What is required
Copy out everything from the line containing "Switch to the Installed" down to the end of the items, keeping the requests, and add -104 to each number in the answer coordinates.

***** Provided records

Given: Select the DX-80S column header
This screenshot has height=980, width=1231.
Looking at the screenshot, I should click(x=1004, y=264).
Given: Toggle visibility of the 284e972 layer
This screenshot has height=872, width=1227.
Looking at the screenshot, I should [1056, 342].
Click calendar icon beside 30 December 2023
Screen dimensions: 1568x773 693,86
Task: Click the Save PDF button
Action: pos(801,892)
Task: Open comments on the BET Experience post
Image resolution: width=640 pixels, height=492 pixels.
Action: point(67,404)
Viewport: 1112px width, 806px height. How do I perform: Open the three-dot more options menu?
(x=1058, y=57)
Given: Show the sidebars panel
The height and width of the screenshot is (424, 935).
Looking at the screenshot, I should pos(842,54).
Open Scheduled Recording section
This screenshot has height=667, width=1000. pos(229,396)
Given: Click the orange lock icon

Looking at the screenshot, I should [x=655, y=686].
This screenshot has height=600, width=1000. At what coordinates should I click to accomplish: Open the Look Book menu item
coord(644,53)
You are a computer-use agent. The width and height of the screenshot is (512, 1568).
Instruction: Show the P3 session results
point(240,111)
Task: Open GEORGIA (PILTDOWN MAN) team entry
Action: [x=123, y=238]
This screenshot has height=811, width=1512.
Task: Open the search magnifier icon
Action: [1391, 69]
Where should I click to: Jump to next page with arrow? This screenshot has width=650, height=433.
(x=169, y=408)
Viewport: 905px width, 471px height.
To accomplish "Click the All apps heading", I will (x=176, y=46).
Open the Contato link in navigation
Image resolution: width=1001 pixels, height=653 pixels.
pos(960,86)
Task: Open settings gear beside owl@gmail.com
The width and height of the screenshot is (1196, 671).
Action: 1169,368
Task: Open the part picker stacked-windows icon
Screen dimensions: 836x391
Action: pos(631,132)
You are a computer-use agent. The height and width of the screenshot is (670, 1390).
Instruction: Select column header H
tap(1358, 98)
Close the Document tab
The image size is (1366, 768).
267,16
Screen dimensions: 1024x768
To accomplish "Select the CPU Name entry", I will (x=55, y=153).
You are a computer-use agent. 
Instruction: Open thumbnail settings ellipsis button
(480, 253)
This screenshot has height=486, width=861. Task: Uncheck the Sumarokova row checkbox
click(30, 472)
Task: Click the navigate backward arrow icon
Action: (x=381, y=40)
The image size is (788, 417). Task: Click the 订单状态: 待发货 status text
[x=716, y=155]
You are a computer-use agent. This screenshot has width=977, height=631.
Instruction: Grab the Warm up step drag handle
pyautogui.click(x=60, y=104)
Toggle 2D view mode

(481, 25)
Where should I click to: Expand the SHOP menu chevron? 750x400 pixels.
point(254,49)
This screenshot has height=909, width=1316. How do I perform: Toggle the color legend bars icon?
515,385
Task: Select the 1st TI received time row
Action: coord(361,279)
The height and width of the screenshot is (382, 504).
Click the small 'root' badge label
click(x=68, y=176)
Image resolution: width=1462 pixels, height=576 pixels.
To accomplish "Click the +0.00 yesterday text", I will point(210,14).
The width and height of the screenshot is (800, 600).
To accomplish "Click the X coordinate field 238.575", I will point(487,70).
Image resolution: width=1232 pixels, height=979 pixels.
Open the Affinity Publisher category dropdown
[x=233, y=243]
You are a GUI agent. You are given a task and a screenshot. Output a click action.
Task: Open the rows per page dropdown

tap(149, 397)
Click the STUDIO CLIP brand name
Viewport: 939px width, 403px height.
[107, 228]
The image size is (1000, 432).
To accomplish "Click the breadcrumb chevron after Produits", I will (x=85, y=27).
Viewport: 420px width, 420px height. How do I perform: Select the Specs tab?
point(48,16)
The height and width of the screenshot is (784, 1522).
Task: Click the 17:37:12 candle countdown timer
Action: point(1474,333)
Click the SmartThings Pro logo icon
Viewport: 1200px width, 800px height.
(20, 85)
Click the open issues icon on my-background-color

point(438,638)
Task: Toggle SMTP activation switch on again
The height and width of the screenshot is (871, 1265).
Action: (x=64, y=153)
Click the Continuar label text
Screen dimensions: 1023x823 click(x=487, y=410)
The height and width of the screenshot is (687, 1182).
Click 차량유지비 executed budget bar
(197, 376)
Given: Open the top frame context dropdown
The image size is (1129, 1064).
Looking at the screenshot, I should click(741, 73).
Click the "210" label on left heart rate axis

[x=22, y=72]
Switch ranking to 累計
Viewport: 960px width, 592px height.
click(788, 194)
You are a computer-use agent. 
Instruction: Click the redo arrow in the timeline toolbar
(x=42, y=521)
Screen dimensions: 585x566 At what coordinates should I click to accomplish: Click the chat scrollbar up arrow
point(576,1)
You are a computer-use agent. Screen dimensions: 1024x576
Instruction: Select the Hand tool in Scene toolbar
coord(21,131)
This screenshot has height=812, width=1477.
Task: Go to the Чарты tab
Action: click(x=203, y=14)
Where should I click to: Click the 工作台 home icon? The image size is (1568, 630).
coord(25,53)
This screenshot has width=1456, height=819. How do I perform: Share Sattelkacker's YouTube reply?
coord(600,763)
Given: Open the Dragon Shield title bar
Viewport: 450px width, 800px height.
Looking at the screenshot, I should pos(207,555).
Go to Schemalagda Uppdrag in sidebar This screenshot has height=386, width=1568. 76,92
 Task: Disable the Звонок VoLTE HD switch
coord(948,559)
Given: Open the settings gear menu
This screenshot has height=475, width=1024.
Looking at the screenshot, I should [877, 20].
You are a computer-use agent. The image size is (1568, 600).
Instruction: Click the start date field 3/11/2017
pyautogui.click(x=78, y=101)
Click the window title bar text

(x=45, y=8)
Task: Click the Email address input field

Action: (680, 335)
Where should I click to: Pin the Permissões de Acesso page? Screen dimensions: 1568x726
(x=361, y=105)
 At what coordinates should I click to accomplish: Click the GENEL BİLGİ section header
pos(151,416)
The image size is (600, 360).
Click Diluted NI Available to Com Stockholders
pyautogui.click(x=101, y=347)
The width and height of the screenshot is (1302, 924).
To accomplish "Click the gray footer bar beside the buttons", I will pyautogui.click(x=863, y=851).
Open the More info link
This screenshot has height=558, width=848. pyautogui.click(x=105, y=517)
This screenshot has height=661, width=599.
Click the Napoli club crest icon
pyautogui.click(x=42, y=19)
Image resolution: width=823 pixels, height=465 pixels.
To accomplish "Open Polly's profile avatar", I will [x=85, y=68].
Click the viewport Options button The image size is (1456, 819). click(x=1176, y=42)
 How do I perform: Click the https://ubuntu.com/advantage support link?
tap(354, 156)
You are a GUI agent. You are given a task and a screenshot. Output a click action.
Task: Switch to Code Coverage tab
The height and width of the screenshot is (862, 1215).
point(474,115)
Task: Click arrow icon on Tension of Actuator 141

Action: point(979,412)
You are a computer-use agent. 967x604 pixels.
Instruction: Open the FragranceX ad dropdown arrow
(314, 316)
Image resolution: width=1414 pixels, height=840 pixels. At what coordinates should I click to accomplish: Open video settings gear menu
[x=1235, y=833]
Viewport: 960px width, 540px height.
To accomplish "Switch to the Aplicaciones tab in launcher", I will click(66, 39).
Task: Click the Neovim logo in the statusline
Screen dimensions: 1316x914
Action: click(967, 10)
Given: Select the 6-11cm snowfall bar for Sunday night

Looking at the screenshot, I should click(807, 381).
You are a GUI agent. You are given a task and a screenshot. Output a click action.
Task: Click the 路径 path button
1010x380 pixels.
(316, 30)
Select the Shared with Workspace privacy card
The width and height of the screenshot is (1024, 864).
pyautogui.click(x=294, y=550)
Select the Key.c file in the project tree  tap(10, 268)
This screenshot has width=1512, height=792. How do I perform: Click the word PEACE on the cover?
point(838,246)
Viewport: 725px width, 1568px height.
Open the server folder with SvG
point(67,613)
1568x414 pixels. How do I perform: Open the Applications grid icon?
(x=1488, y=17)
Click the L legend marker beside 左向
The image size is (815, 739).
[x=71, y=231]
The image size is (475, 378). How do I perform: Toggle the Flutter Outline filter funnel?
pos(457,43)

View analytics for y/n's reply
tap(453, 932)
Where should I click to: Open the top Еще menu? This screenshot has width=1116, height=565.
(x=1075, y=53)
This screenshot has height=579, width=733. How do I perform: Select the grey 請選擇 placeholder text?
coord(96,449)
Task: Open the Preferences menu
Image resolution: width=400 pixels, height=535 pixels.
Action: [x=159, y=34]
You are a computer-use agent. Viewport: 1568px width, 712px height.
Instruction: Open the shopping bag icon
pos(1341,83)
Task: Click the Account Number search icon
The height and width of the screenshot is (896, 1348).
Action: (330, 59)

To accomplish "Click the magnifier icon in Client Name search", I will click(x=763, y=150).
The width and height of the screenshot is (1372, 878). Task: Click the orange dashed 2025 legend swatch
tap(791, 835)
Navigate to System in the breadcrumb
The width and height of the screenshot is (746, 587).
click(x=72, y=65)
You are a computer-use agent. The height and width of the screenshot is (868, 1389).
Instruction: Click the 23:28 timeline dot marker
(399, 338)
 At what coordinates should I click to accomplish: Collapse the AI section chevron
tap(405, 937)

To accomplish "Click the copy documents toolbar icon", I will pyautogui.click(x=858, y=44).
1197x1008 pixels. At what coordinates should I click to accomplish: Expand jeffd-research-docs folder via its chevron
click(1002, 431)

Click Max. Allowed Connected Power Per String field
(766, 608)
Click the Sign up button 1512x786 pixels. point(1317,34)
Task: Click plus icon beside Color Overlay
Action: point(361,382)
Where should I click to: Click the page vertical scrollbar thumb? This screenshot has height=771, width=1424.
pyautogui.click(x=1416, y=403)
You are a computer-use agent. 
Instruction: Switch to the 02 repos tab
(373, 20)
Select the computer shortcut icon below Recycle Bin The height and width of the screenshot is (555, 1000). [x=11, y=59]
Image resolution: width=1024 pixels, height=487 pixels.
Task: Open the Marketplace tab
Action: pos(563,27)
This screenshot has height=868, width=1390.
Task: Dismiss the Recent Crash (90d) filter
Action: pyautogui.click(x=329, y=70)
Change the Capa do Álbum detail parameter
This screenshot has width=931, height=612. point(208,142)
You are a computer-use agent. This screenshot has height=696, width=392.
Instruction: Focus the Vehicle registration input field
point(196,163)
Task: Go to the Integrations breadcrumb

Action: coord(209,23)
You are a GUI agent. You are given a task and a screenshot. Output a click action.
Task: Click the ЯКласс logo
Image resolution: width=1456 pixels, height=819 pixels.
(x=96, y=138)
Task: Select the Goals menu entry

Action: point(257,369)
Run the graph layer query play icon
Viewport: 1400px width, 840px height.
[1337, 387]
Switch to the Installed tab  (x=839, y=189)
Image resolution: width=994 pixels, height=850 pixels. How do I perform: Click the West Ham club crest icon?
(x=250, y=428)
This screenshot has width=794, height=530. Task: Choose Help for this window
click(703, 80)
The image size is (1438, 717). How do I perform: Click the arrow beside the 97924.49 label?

**********

The solution
Switch to the Installed tab  (x=735, y=85)
Image resolution: width=994 pixels, height=850 pixels. How do I perform: Click the West Ham club crest icon?
(x=146, y=324)
This screenshot has width=794, height=530. Task: Choose Help for this window
click(599, -24)
The image size is (1438, 717). How do I perform: Click the arrow beside the 97924.49 label?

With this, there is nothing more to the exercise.